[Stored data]
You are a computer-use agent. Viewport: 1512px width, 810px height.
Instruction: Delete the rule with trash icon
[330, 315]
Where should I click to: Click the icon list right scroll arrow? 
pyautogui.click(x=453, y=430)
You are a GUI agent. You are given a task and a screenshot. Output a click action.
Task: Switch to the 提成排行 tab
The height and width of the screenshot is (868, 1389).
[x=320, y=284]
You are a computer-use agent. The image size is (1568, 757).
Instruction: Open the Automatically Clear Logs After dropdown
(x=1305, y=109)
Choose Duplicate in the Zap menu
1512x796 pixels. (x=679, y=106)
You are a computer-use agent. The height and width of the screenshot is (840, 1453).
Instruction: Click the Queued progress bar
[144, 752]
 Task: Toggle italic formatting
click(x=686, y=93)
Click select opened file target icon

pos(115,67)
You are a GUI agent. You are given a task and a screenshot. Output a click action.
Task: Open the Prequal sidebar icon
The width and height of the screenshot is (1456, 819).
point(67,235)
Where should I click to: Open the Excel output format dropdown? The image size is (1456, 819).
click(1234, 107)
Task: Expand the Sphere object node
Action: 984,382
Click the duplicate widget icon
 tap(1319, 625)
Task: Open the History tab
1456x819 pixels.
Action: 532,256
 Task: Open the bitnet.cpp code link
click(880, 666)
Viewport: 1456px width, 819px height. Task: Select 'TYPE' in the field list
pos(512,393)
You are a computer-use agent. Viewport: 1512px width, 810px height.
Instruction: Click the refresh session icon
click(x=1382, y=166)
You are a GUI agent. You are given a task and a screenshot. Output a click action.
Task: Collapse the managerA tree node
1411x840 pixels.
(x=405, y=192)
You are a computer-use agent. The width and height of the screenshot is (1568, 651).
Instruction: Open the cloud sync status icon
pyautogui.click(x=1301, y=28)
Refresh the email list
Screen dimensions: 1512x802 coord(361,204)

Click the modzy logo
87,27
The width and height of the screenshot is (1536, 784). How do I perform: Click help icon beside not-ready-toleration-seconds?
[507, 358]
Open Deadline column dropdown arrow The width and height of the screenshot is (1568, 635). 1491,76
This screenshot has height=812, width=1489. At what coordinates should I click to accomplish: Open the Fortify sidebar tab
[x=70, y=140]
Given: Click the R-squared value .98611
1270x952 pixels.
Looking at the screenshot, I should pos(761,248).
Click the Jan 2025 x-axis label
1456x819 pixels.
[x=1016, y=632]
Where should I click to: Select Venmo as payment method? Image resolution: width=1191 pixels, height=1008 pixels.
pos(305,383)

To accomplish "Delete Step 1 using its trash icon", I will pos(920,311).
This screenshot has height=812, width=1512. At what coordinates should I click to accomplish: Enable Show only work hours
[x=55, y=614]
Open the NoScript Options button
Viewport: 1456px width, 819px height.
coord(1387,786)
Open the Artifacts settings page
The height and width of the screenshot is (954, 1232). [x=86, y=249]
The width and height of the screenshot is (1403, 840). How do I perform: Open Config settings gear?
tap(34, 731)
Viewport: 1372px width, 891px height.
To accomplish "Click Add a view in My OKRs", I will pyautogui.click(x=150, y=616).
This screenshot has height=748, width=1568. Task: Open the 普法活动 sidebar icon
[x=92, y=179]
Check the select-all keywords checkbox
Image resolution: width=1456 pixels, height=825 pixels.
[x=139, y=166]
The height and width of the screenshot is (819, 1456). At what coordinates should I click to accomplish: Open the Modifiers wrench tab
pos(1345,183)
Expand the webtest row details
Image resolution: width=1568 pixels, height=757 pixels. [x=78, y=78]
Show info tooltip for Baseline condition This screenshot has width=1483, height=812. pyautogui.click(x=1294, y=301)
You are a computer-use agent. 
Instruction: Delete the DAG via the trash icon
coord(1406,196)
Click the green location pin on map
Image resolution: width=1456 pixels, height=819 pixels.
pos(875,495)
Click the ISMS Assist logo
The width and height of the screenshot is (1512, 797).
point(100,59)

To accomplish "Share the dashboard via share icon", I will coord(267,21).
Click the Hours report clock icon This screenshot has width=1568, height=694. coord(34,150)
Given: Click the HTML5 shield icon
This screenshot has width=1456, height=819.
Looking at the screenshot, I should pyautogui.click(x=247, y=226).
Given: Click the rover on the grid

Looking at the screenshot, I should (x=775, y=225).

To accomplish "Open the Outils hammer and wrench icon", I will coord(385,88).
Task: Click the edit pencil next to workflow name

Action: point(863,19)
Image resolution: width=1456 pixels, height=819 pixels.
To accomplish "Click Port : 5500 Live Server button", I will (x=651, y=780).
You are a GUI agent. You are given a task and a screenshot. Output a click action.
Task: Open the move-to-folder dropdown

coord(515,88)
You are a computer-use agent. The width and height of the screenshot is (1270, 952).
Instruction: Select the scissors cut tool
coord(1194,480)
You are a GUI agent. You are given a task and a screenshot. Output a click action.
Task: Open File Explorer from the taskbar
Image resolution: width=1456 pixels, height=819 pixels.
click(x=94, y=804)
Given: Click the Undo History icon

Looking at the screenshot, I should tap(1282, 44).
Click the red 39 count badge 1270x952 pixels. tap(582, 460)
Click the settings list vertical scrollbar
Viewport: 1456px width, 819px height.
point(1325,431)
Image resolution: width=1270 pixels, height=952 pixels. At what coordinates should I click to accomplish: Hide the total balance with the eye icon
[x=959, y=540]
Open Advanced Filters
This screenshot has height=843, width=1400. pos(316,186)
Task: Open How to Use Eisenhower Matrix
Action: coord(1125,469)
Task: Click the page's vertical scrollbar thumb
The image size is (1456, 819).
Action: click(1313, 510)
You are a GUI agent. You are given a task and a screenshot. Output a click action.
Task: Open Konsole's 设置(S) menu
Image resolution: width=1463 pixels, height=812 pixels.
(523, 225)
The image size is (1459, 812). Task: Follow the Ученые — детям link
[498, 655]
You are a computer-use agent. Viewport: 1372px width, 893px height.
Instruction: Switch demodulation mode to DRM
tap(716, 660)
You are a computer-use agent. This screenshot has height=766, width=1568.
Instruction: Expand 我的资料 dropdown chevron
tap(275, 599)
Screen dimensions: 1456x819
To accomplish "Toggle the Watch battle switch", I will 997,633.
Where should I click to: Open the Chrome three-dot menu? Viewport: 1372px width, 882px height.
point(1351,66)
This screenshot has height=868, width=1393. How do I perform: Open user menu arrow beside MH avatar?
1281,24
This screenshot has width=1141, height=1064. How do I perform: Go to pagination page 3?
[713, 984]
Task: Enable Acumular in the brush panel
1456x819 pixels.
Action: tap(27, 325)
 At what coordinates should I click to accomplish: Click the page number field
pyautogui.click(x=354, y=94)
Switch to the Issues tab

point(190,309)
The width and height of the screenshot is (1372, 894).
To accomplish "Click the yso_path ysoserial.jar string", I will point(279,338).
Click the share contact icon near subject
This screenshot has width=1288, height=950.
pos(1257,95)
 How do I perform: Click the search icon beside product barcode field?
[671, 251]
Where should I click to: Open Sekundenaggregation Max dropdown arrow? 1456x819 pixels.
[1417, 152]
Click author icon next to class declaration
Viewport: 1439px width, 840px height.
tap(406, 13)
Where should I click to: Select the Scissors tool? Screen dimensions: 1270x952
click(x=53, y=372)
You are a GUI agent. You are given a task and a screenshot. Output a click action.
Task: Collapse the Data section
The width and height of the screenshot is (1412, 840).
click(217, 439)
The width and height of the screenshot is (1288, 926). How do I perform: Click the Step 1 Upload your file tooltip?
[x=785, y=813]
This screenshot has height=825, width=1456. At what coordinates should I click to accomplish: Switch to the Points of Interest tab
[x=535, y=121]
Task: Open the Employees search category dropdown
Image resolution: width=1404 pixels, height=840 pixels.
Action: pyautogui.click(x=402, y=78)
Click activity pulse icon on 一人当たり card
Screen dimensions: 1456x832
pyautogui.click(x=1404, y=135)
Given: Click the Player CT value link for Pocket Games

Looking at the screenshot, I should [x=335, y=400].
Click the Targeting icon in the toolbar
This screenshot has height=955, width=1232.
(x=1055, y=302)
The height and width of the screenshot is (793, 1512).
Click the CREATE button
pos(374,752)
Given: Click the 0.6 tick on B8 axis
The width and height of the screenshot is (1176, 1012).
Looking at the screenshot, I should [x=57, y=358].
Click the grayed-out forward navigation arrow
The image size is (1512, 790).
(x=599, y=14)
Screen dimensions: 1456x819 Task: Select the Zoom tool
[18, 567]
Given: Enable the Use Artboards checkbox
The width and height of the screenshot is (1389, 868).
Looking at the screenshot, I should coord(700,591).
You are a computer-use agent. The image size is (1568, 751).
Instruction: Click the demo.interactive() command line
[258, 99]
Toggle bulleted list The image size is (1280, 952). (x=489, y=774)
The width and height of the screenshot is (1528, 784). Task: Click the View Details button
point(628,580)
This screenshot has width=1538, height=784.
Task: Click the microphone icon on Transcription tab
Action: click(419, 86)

* [EXERCISE PROMPT] Write out exactly the lines above between the line with "The width and height of the screenshot is (1512, 797)." and the line with "Click the Hours", inclusive, and nothing beyond them.

* [ANSWER AREA]
The width and height of the screenshot is (1512, 797).
point(100,59)

To accomplish "Share the dashboard via share icon", I will coord(267,21).
Click the Hours report clock icon This screenshot has width=1568, height=694. coord(34,150)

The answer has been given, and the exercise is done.